── Data under study ──

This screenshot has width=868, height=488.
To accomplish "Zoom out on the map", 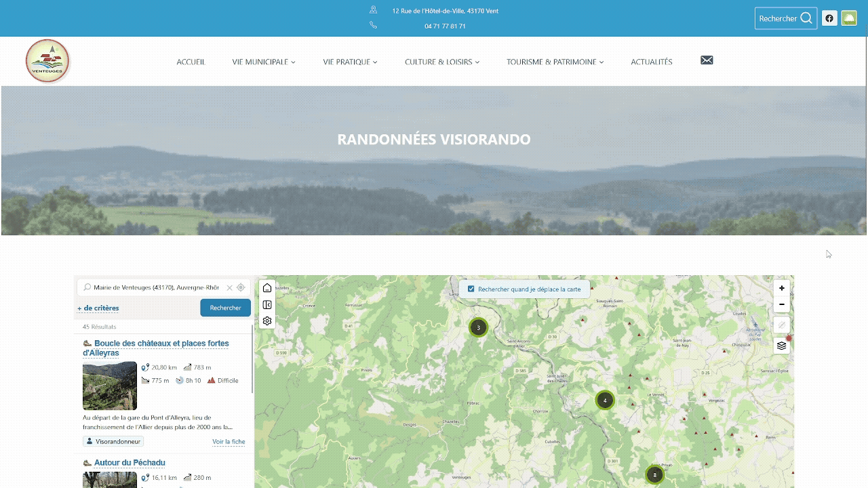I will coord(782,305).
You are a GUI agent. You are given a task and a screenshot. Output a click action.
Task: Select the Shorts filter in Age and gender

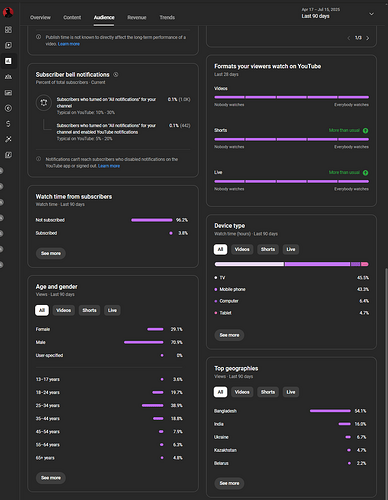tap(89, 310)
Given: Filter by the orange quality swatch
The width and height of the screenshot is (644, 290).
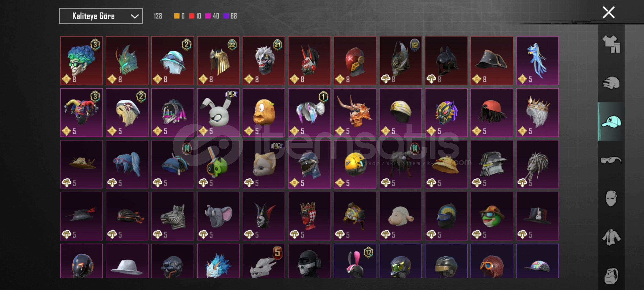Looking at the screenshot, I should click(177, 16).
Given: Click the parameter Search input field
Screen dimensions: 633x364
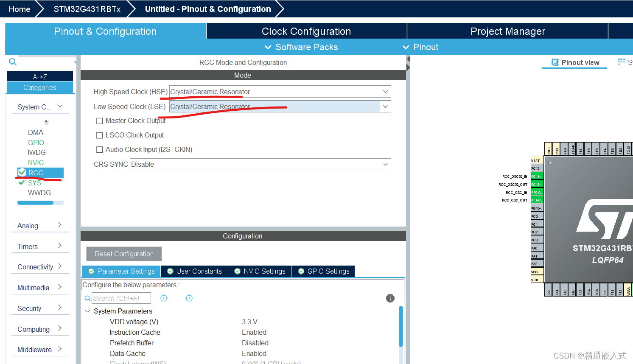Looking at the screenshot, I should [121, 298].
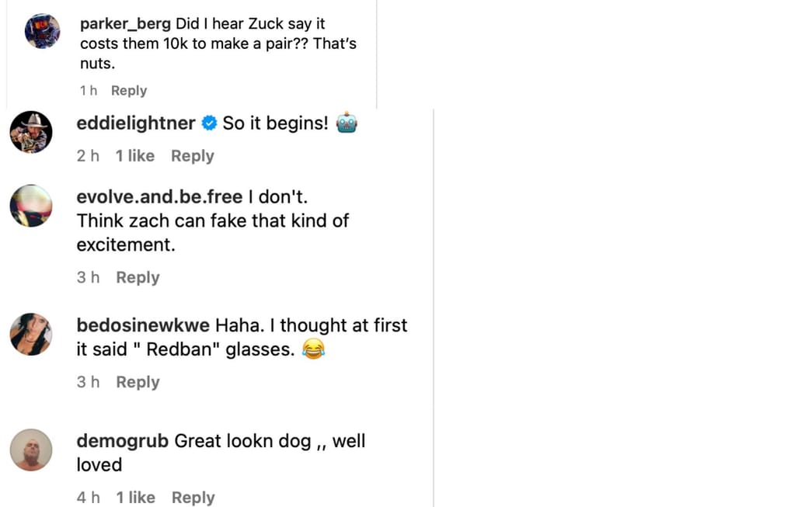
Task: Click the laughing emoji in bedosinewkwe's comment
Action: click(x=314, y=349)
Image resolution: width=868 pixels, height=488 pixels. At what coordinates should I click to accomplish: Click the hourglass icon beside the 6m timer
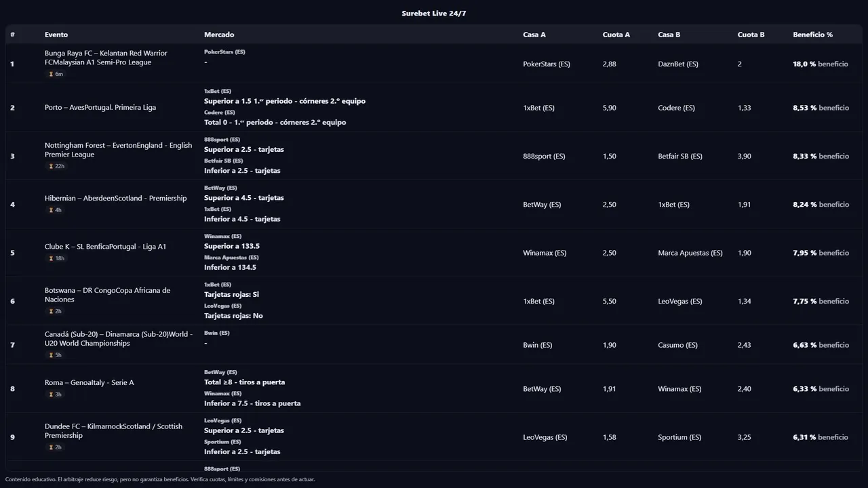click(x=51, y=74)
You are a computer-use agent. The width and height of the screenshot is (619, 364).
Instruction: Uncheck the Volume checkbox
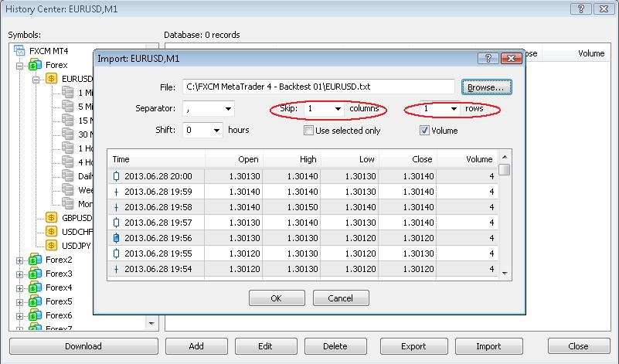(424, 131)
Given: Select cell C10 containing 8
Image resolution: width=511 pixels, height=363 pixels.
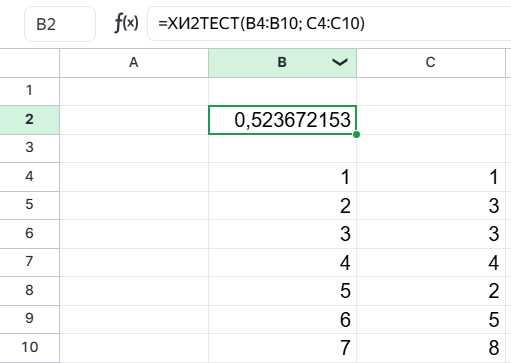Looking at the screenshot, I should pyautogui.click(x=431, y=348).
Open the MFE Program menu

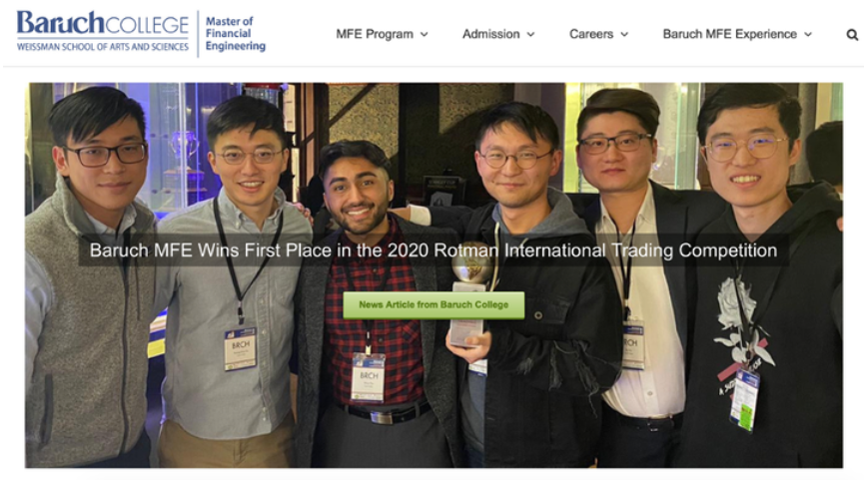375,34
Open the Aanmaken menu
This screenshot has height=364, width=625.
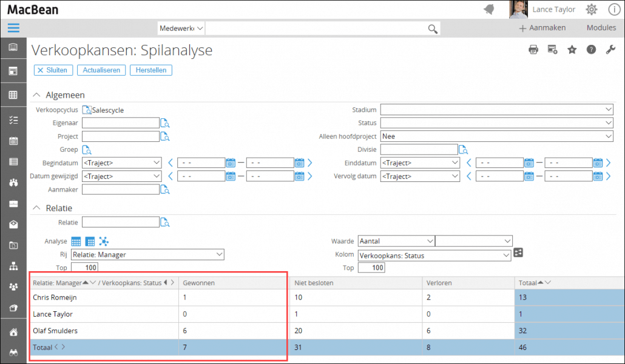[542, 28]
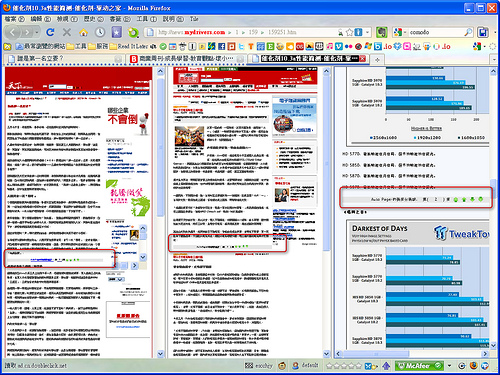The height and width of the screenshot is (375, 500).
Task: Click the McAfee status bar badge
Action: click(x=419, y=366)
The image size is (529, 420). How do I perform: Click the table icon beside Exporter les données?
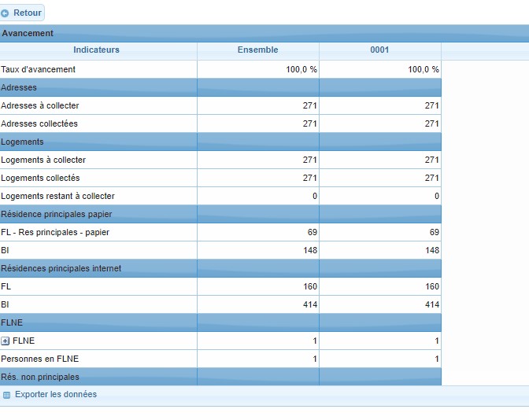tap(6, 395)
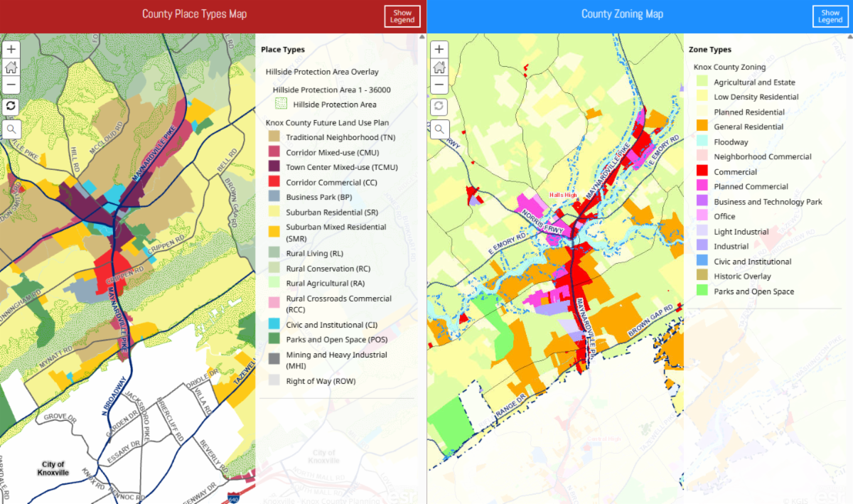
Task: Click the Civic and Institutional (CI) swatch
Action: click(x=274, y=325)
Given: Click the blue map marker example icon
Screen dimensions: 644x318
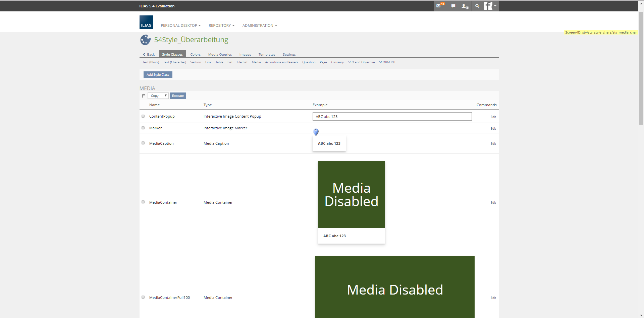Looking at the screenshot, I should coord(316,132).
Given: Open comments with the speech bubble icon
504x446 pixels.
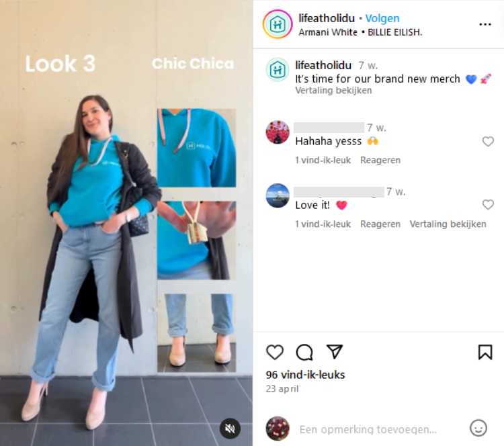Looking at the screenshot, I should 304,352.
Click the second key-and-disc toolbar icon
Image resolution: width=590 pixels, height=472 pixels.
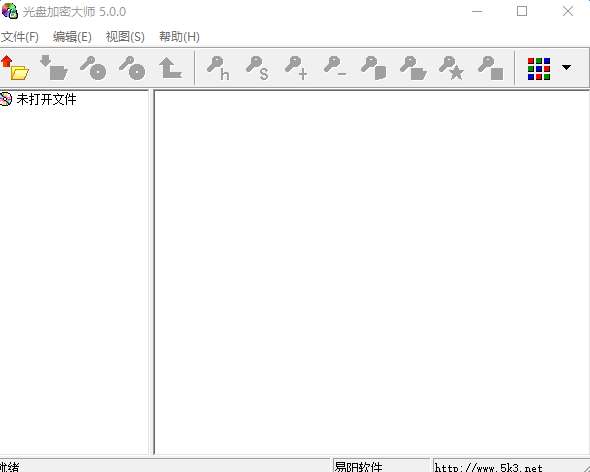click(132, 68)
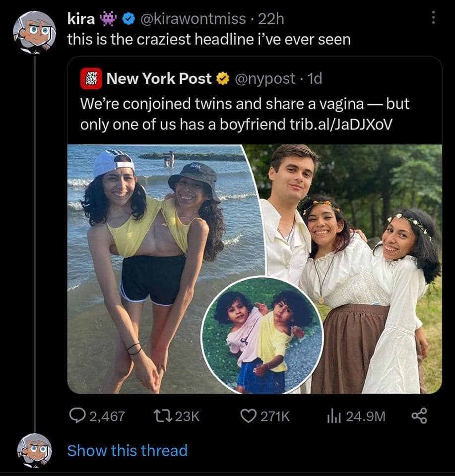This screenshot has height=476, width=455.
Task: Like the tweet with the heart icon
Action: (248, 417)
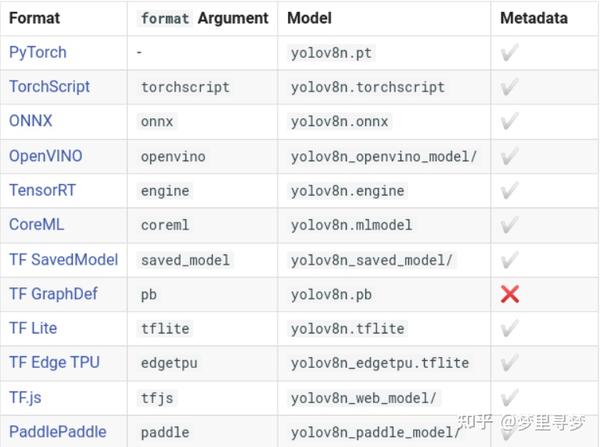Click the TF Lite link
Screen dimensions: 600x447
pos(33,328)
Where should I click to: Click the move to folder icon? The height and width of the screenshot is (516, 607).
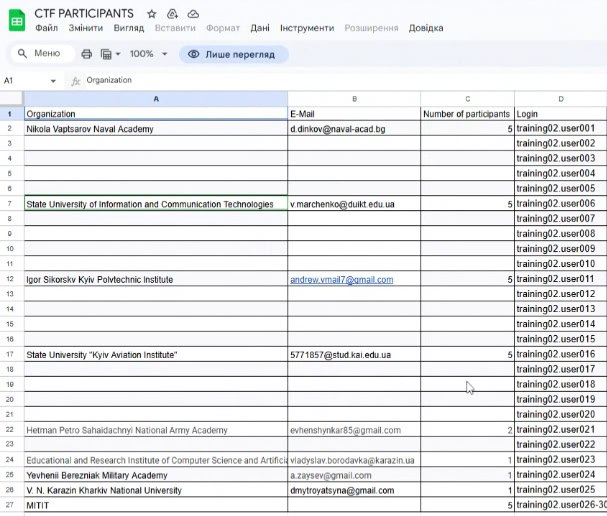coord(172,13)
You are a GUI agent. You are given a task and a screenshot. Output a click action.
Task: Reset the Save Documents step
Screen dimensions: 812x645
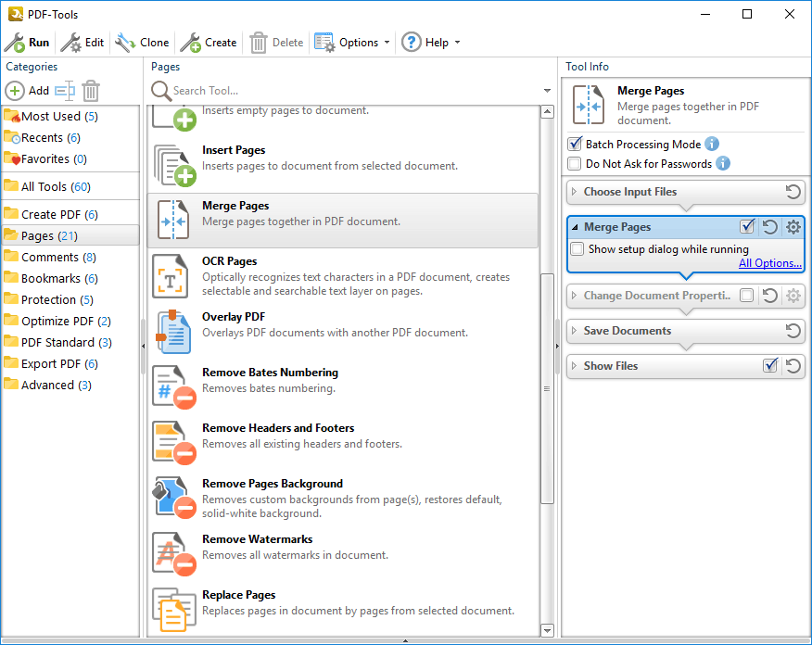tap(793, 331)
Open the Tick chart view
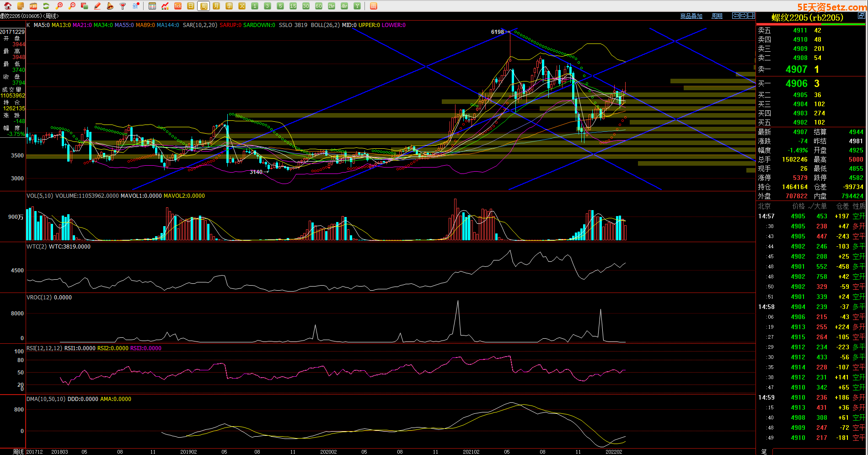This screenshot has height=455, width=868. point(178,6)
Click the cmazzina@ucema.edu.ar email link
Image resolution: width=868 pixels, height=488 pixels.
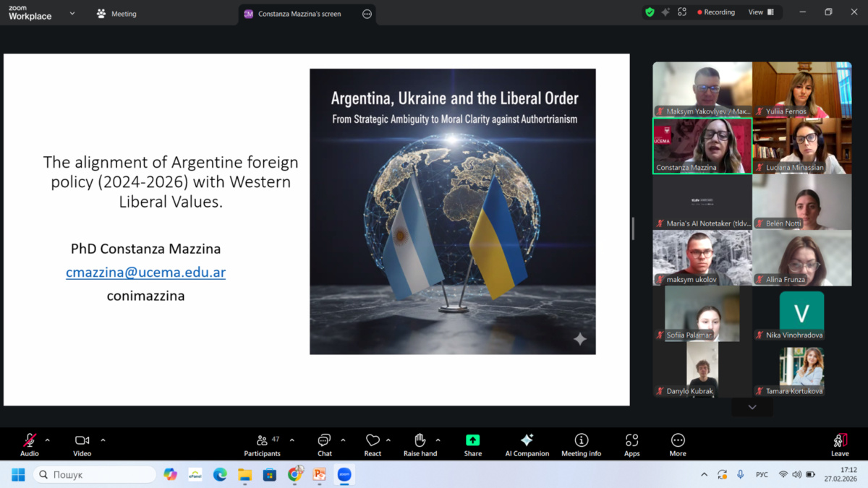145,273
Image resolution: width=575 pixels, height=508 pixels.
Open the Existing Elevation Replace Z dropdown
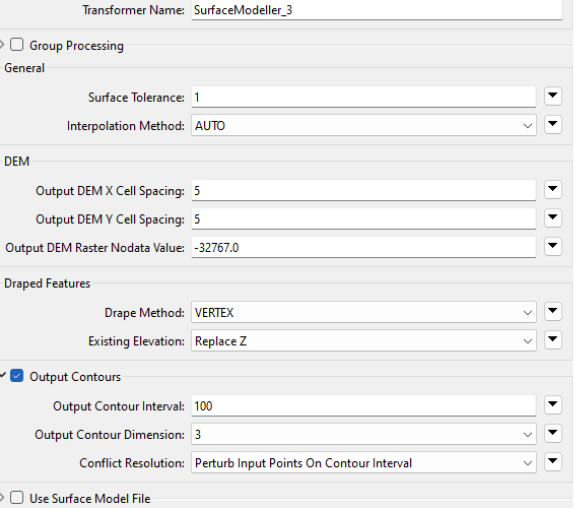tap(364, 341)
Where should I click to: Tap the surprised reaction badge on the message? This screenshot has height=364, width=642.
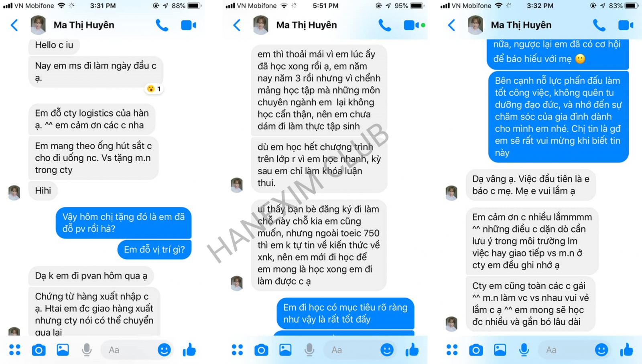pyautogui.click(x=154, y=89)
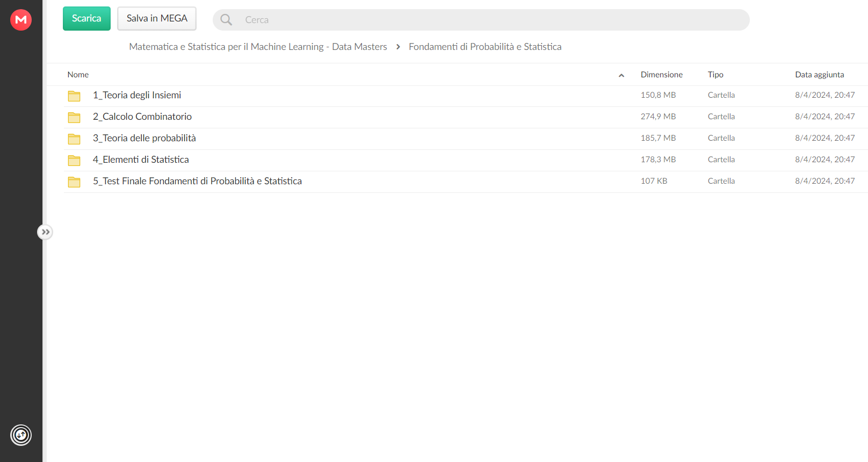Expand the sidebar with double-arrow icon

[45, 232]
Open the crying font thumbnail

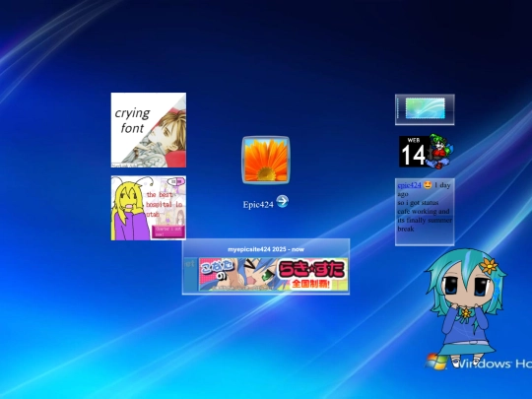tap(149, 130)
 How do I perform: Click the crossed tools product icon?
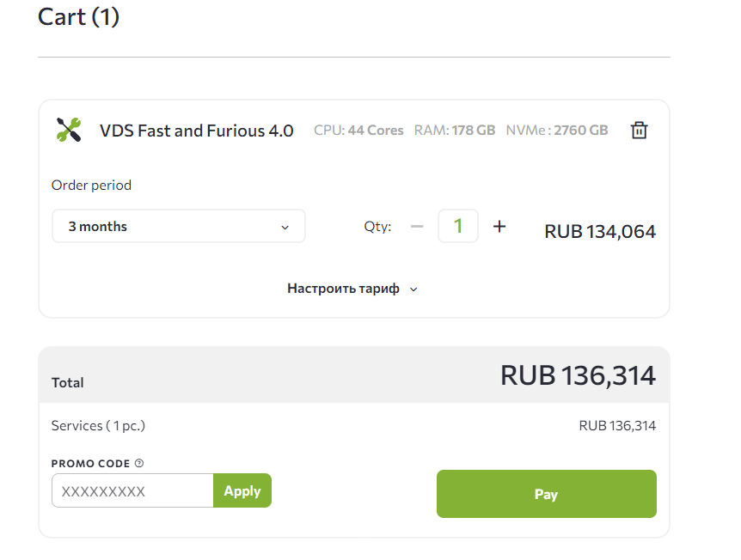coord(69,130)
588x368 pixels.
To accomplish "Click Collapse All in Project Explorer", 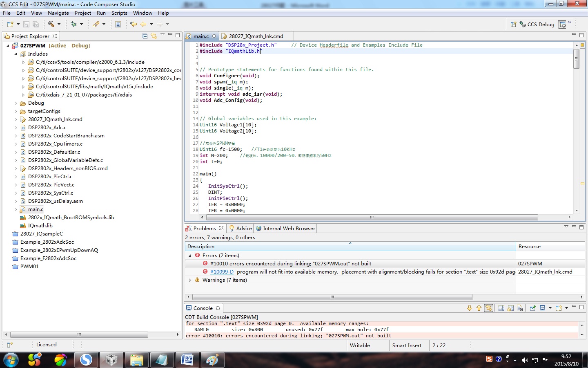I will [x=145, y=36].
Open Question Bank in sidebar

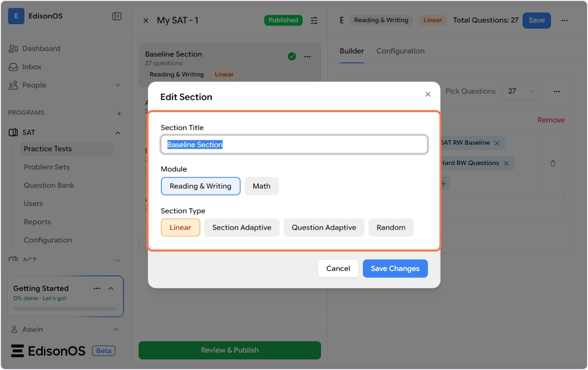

───

→ **What to produce**
Write down exactly what the lines above say, from the line holding "504x446 pixels." through the line holding "588x368 pixels.", and nothing more. Do not copy the pictures.

→ **Reply to the exercise**
504x446 pixels.
Looking at the screenshot, I should 304,352.
Click the second key-and-disc toolbar icon
Image resolution: width=590 pixels, height=472 pixels.
click(132, 68)
This screenshot has height=476, width=455.
Task: Like the tweet with the heart icon
Action: (248, 417)
Click the TF Lite link
Screen dimensions: 600x447
pos(33,328)
Where should I click to: Click the move to folder icon? The height and width of the screenshot is (516, 607).
coord(172,13)
You are a GUI agent. You are given a task and a screenshot. Output a click action.
Task: Reset the Save Documents step
Screen dimensions: 812x645
tap(793, 331)
Open the Tick chart view
This screenshot has height=455, width=868. point(178,6)
Click the cmazzina@ucema.edu.ar email link
Image resolution: width=868 pixels, height=488 pixels.
145,273
Image resolution: width=575 pixels, height=508 pixels.
Open the Existing Elevation Replace Z dropdown
tap(364, 341)
Where should I click to: Tap the surprised reaction badge on the message? This screenshot has height=364, width=642.
pyautogui.click(x=154, y=89)
Expand the sidebar with double-arrow icon

[45, 232]
Open the crying font thumbnail

tap(149, 130)
 How do I perform: Click the crossed tools product icon?
coord(69,130)
588x368 pixels.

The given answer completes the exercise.